Maestro, come commenta ciò che sta accadendo in Medio Oriente?

«Era inevitabile, vista l’ipocrisia e l’indifferenza che politica e giornalismo hanno riservato alla questione palestinese. Sono 70 anni che il mio popolo vive in un regime di apartheid. Il progetto coloniale fondato sulla supremazia di Israele ha tolto ai palestinesi la terra, la storia, uno Stato. La politica, da una parte, ha lasciato che questa situazione si incancrenisse, con i risultati ai quali assistiamo in queste ore. La stampa, dall’altra, ha dimostrato una tendenza al sensazionalismo più che a un’informazione attenta, costante, eticamente corretta. Lei, per esempio, mi ha contattato adesso ma, come le dicevo, i palestinesi vivono una situazione infernale da almeno 70 anni a questa parte».

Ha sentito parenti e amici, dopo gli ultimi sviluppi della crisi?

«Certo. E tutti hanno confermato ciò che penso: sono ore tragiche per quello che sta accadendo, ma forse ancor di più per quello che accadrà. Per i palestinesi la situazione attuale è peggiore di quanto il mondo dell’informazione lasci intendere: vivono in un carcere a cielo aperto, con i coloni israeliani che imperversano nei territori e l’esercito israeliano che colpisce obiettivi come gli ospedali, privi di difese e quindi in grado di assicurare più vittime. E questa situazione è destinata a peggiorare, visto che Israele gode di una sostanziale impunità davanti al mondo».

La comunità palestinese in Puglia si sta organizzando per aiutare i connazionali in Medio Oriente?

«Certo, ci stiamo mobilitando come abbiamo sempre fatto, soprattutto per far arrivare i medicinali in Palestina. Non sarà facile, visto che Gaza è una prigione a cielo aperto nella quale non entra nulla e dalla quale non entra nulla senza il via libera degli israeliani. E adesso ci attendiamo una ulteriore stretta».

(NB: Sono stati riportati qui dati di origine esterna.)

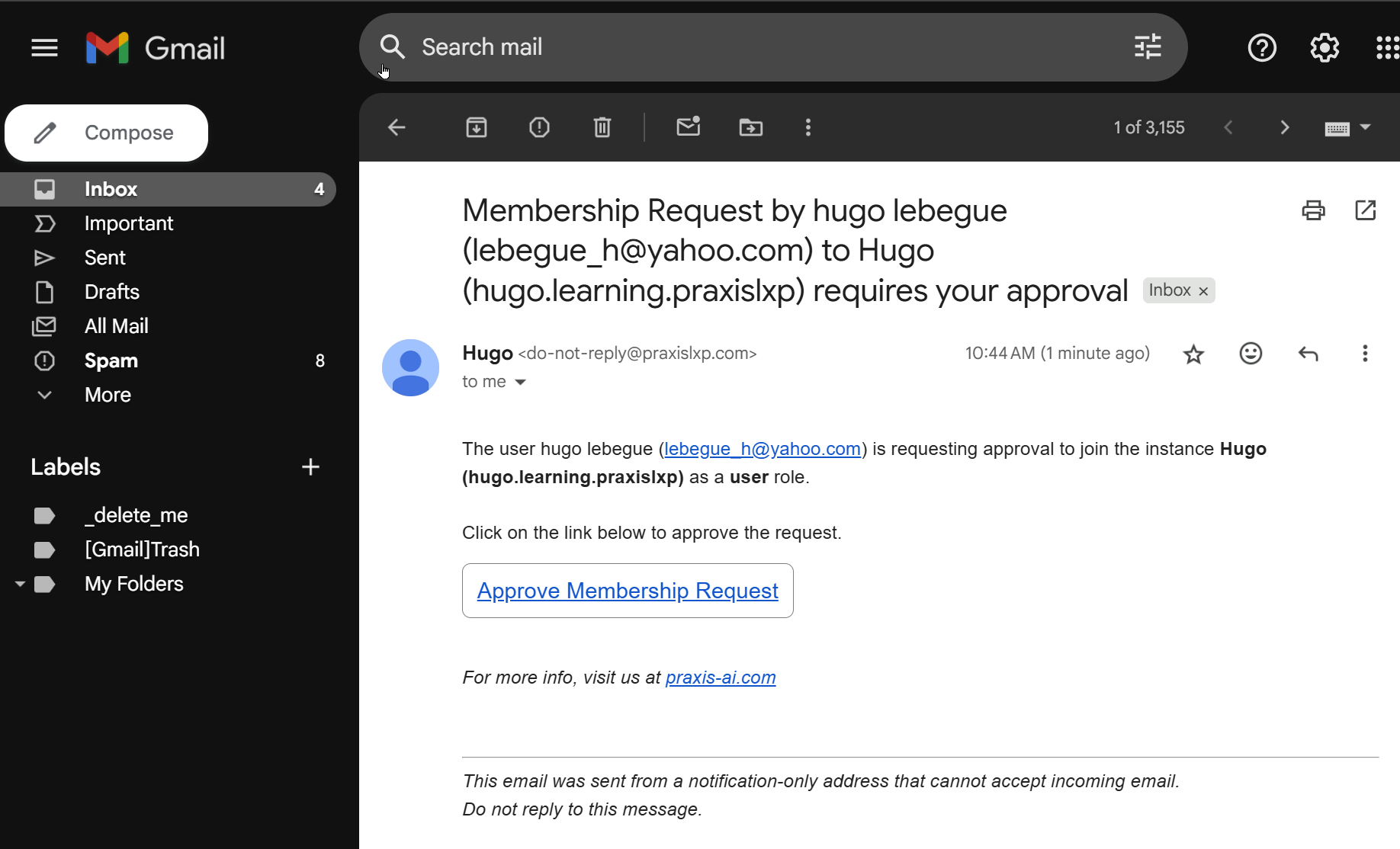Reply to Hugo's email
Image resolution: width=1400 pixels, height=849 pixels.
click(x=1308, y=353)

Per il futuro ha più timori o speranze?

«Temo un ulteriore inasprimento della repressione e dell’azione militare israeliana ai danni del mio popolo. In passato è accaduta la stessa cosa e abbiamo contato migliaia e migliaia di morti. La speranza è che il mondo prenda coscienza dell’inferno in cui vivono i palestinesi: politica e informazioni si sono mobilitate per l’Ucraina, ma non alzano un dito per cancellare l’oppressione, l’occupazione e la condizione di apartheid che il mio popolo deve sopportare ormai da decenni. La stampa, in particolare, dovrebbe dimostrare onestà intellettuale e un interesse costante, non a singhiozzo, per certi temi».